Dataset items
****************************************
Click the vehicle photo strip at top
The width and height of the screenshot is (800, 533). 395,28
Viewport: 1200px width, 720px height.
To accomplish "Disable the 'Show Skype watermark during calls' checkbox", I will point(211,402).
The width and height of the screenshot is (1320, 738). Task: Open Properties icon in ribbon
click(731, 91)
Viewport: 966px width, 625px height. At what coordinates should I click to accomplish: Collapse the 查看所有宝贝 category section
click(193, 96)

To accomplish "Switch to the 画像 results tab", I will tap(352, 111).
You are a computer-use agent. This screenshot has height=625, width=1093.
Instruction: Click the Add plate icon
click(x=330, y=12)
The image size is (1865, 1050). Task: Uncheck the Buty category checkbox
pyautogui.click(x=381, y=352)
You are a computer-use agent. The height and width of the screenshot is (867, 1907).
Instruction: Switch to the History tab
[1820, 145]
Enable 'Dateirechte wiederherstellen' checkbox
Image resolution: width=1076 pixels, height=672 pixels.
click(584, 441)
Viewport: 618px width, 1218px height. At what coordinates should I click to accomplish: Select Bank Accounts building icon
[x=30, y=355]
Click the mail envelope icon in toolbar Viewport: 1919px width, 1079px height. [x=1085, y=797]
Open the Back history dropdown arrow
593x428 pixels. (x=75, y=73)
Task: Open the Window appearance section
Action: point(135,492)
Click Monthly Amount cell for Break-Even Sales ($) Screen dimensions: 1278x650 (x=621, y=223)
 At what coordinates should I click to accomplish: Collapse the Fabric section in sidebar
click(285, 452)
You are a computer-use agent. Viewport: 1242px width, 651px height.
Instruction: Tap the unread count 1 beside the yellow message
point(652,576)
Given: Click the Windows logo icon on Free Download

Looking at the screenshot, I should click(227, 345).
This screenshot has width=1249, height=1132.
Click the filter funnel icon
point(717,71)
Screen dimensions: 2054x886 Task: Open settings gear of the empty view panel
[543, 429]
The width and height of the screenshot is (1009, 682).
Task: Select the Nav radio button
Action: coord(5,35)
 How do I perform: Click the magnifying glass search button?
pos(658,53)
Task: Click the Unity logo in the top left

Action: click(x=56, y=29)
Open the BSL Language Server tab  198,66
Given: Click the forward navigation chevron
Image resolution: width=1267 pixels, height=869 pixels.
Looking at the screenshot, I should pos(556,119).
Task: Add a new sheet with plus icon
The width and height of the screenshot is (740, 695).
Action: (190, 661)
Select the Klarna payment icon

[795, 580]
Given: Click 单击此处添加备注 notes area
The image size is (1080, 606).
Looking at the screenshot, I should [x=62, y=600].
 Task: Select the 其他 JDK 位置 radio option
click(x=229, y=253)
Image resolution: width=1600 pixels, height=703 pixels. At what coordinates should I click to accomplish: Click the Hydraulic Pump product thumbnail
****************************************
**Required task:** Reproduce the entries word for word, starting at their first line and ending with the line that contains "click(x=330, y=12)", including both of those lines.

**Full output:**
Click the vehicle photo strip at top
The width and height of the screenshot is (800, 533). 395,28
Viewport: 1200px width, 720px height.
To accomplish "Disable the 'Show Skype watermark during calls' checkbox", I will point(211,402).
The width and height of the screenshot is (1320, 738). Task: Open Properties icon in ribbon
click(731, 91)
Viewport: 966px width, 625px height. At what coordinates should I click to accomplish: Collapse the 查看所有宝贝 category section
click(193, 96)

To accomplish "Switch to the 画像 results tab", I will tap(352, 111).
You are a computer-use agent. This screenshot has height=625, width=1093.
Instruction: Click the Add plate icon
click(x=330, y=12)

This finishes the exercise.